Хочется, конечно, чтобы «Не дай мне Бог сойти с ума» так же принадлежало 1833 году, как «Пиковая дама» и «Медный всадник». Как свиваются в нем стихия бури и безумия в один образ! Победа над безумием – не метафора для поэта, а подвиг духа. Природа гармонична лишь под взглядом, внизу. «Дар напрасный, дар случайный, / Жизнь, зачем ты мне дана?» – вопрошает поэт в день рождения, на подступах к «Полтаве», очередному осмыслению безумства исторического:

  • Лик его ужасен.
  • Движенья быстры. Он прекрасен…

Петр на поле битвы как будущий Германн за игорным столом.

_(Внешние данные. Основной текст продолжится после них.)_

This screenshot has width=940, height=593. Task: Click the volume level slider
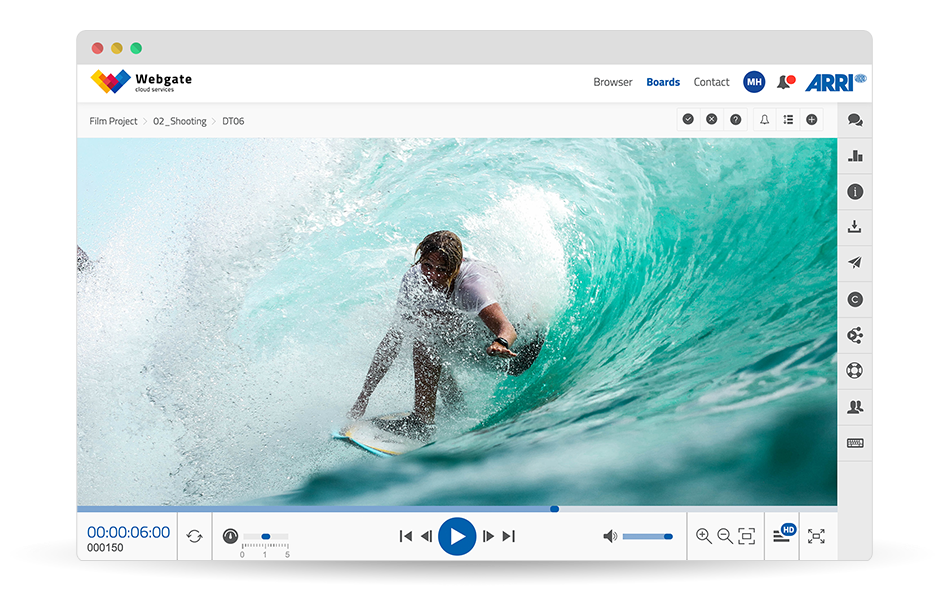tap(646, 537)
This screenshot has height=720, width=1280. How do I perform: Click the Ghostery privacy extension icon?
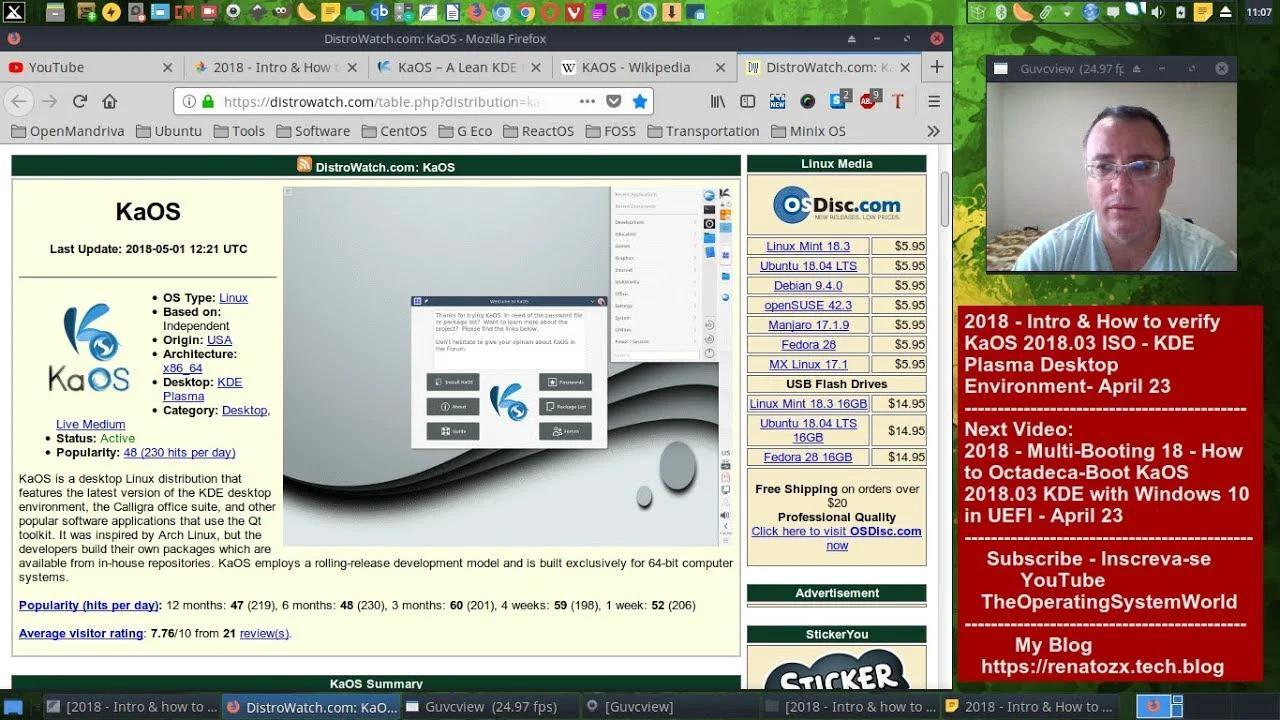click(806, 101)
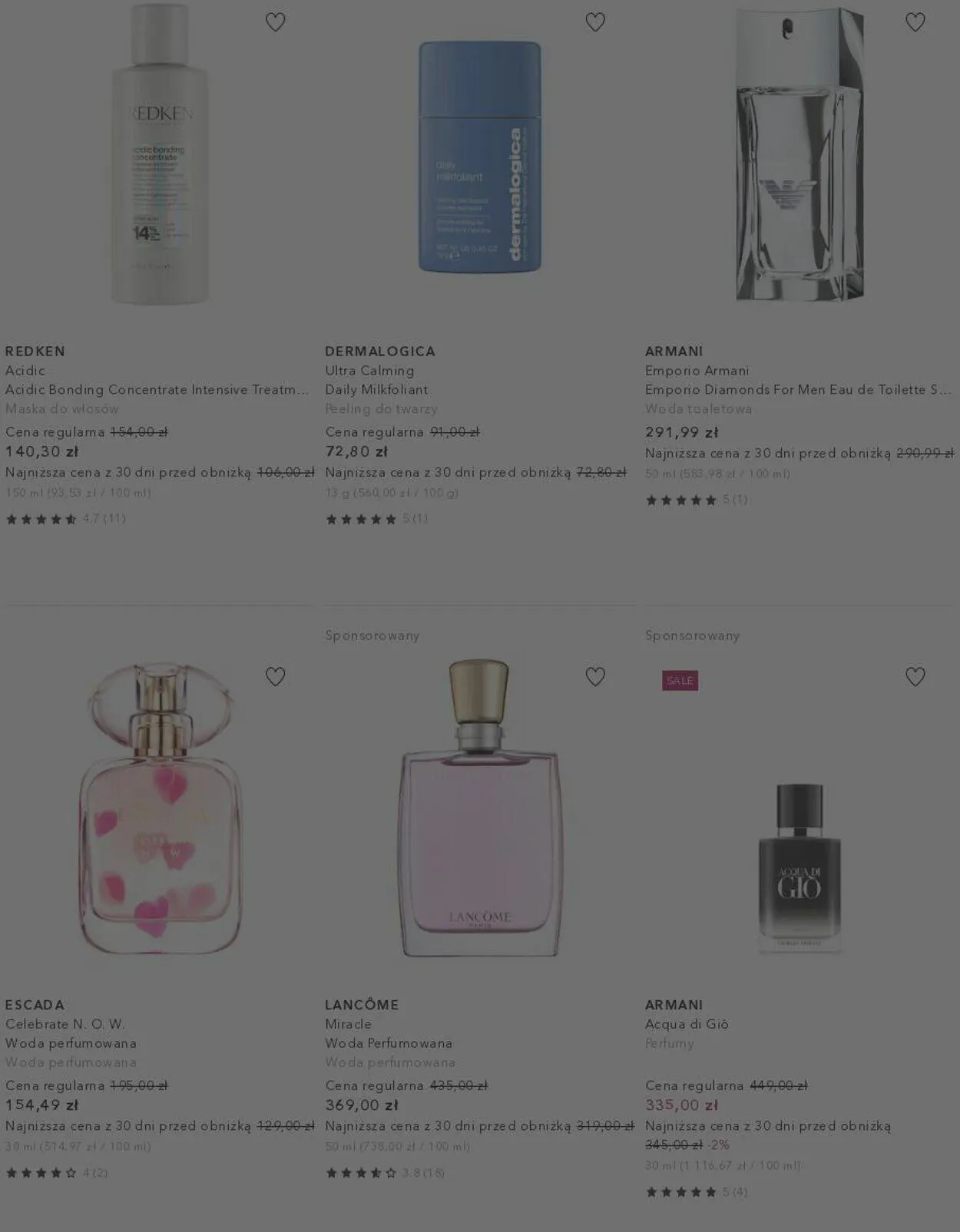The image size is (960, 1232).
Task: Favorite the Dermalogica Daily Milkfoliant heart
Action: [x=595, y=22]
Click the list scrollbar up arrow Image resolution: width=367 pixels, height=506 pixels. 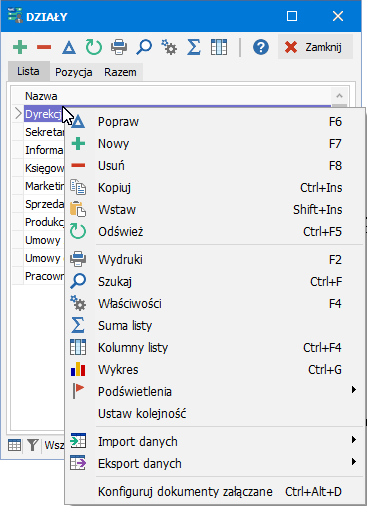(x=340, y=96)
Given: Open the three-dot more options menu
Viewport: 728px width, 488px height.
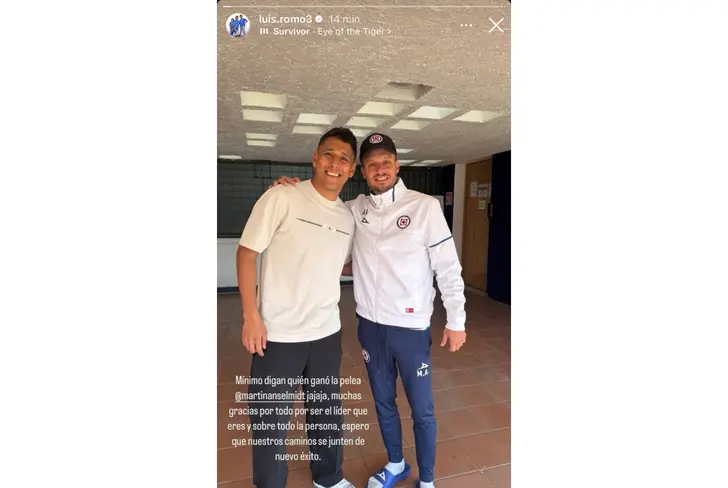Looking at the screenshot, I should coord(466,25).
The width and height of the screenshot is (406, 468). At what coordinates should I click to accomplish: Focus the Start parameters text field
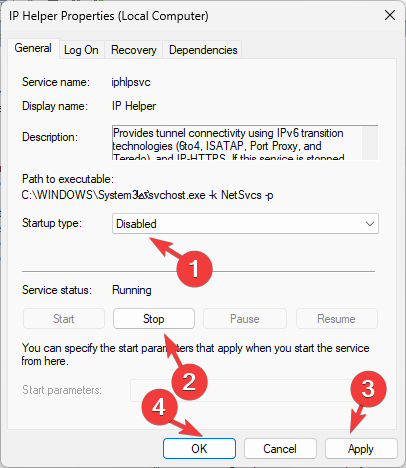click(x=254, y=390)
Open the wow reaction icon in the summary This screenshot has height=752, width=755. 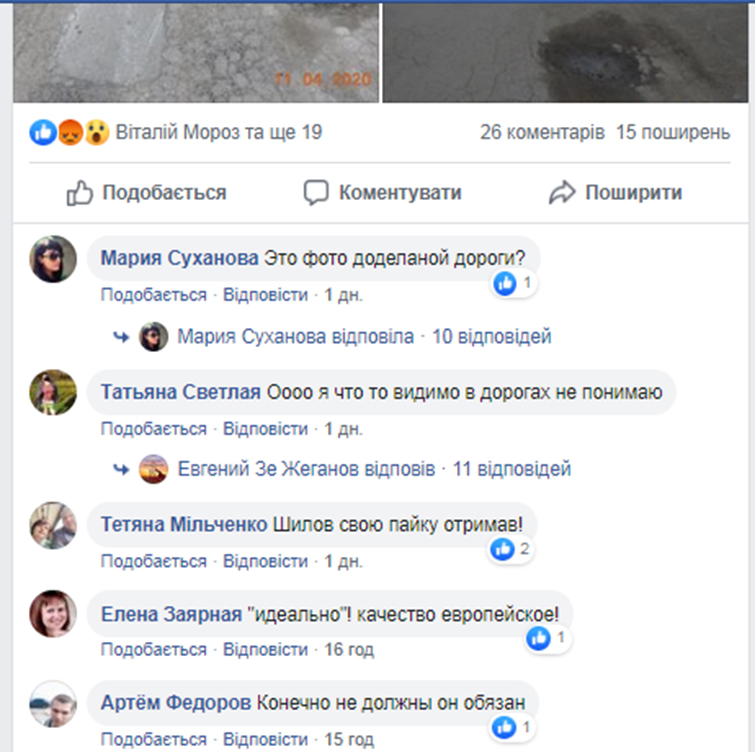pyautogui.click(x=97, y=132)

В безумии вдохновения 1830 года пишутся и «Бессонница», и «Бесы»:

  • Визгом жалобным и воем
  • Надрывая сердце мне.
  • Я понять тебя хочу,
  • Смысла я в тебе ищу.

Что безумие не только в тебе, не только в твоем окружении, а в самой природе – «равнодушной природе» – страшная метафизика!

Равнодушие и насмешка… Никто после Пушкина не найдет этих слов.

Откуда смотрит на поверхность будущего текста Пушкин?

Там – поле боя, сукно игорного стола подвижны, как оловянные солдатики, персонажи, герой выделяется, произносит монолог… Всегда у меня ощущение, что смотрит он сверху, но оказывается не свысока – сам он полон снисходительности и сочувствия, разглядывая всех с дистанции вдохновения, на голубом глазу гармонии – свысока на них смотрит еще кто-то, кто видит затылок поэта о ком-то и о чем-то пишущего. Не отсюда ли то необыкновенное ощущение объема пушкинских творений: они трехмерны не только по поверхности изложения, но и по вертикали создания. Вопрос о религиозности поэта не встает: он доверяется вдохновению – вдохновение верит в него.

Сделалась мятель…

В этой буре Петр заложил град, за сто лет он вознесся пышно, горделиво. Петру за это Екатерина поставила конный монумент. Однако сто лет – это не 1703–1803, а 1725–1824, между двумя потопами: один унес жизнь Петра, а другой – жизнь бедного Евгения. Намек этот утонет на первой же странице поэмы.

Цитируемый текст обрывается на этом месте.